» **Task goal**: Can you copy each of the following items character for character, with no changes?

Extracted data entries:
⟨
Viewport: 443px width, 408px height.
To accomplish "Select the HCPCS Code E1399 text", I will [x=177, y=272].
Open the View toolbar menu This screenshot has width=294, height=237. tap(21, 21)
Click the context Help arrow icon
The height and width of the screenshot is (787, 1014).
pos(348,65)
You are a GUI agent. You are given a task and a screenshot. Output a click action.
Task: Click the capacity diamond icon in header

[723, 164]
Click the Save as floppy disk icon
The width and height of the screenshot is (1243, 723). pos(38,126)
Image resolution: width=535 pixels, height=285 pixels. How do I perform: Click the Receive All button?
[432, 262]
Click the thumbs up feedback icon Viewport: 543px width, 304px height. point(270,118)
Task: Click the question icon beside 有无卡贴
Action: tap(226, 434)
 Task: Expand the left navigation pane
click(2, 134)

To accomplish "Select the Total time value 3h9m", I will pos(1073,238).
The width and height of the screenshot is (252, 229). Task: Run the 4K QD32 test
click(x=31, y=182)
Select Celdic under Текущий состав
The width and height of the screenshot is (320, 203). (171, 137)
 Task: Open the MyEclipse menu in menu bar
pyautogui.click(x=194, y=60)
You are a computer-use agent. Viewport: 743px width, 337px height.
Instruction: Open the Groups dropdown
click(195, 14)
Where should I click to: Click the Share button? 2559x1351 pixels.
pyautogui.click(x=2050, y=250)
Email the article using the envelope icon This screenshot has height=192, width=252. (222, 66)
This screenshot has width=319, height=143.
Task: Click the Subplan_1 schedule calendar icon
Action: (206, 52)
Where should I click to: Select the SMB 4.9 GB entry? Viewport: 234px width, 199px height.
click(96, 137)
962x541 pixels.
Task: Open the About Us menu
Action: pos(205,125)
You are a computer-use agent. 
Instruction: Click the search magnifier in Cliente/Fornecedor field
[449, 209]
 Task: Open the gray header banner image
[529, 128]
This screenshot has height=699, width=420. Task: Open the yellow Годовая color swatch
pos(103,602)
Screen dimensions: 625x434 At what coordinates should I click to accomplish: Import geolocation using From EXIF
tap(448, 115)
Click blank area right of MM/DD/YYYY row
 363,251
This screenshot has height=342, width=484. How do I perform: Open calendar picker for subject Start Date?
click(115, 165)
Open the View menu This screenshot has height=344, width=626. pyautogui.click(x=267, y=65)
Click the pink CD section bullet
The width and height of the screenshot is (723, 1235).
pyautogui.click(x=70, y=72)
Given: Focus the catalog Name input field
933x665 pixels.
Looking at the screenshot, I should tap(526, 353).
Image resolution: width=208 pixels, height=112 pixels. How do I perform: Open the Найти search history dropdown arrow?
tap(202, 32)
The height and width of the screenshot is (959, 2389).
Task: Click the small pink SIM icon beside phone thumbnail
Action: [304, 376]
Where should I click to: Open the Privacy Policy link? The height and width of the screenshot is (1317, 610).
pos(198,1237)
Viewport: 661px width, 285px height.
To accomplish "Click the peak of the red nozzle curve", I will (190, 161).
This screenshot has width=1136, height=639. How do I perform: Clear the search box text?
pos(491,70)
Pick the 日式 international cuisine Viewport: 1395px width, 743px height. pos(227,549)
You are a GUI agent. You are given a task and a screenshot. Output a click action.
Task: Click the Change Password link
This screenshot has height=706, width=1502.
⟩
» **Final result**:
Viewport: 443px width, 408px height.
To accomplish "Select the HCPCS Code E1399 text", I will [x=177, y=272].
Open the View toolbar menu This screenshot has width=294, height=237. tap(21, 21)
Click the context Help arrow icon
The height and width of the screenshot is (787, 1014).
pos(348,65)
You are a GUI agent. You are given a task and a screenshot. Output a click action.
Task: Click the capacity diamond icon in header

[723, 164]
Click the Save as floppy disk icon
The width and height of the screenshot is (1243, 723). pos(38,126)
Image resolution: width=535 pixels, height=285 pixels. How do I perform: Click the Receive All button?
[432, 262]
Click the thumbs up feedback icon Viewport: 543px width, 304px height. point(270,118)
Task: Click the question icon beside 有无卡贴
Action: tap(226, 434)
 Task: Expand the left navigation pane
click(2, 134)

To accomplish "Select the Total time value 3h9m", I will pos(1073,238).
The width and height of the screenshot is (252, 229). Task: Run the 4K QD32 test
click(x=31, y=182)
Select Celdic under Текущий состав
The width and height of the screenshot is (320, 203). (171, 137)
 Task: Open the MyEclipse menu in menu bar
pyautogui.click(x=194, y=60)
You are a computer-use agent. Viewport: 743px width, 337px height.
Instruction: Open the Groups dropdown
click(195, 14)
Where should I click to: Click the Share button? 2559x1351 pixels.
pyautogui.click(x=2050, y=250)
Email the article using the envelope icon This screenshot has height=192, width=252. (222, 66)
This screenshot has width=319, height=143.
Task: Click the Subplan_1 schedule calendar icon
Action: (206, 52)
Where should I click to: Select the SMB 4.9 GB entry? Viewport: 234px width, 199px height.
click(96, 137)
962x541 pixels.
Task: Open the About Us menu
Action: pos(205,125)
You are a computer-use agent. 
Instruction: Click the search magnifier in Cliente/Fornecedor field
[449, 209]
 Task: Open the gray header banner image
[529, 128]
This screenshot has height=699, width=420. Task: Open the yellow Годовая color swatch
pos(103,602)
Screen dimensions: 625x434 At what coordinates should I click to accomplish: Import geolocation using From EXIF
tap(448, 115)
Click blank area right of MM/DD/YYYY row
 363,251
This screenshot has height=342, width=484. How do I perform: Open calendar picker for subject Start Date?
click(115, 165)
Open the View menu This screenshot has height=344, width=626. pyautogui.click(x=267, y=65)
Click the pink CD section bullet
The width and height of the screenshot is (723, 1235).
pyautogui.click(x=70, y=72)
Given: Focus the catalog Name input field
933x665 pixels.
Looking at the screenshot, I should tap(526, 353).
Image resolution: width=208 pixels, height=112 pixels. How do I perform: Open the Найти search history dropdown arrow?
tap(202, 32)
The height and width of the screenshot is (959, 2389).
Task: Click the small pink SIM icon beside phone thumbnail
Action: [304, 376]
Where should I click to: Open the Privacy Policy link? The height and width of the screenshot is (1317, 610).
pos(198,1237)
Viewport: 661px width, 285px height.
To accomplish "Click the peak of the red nozzle curve", I will (190, 161).
This screenshot has width=1136, height=639. How do I perform: Clear the search box text?
pos(491,70)
Pick the 日式 international cuisine Viewport: 1395px width, 743px height. pos(227,549)
You are a GUI agent. You are given a task and a screenshot. Output a click action.
Task: Click the Change Password link
This screenshot has height=706, width=1502.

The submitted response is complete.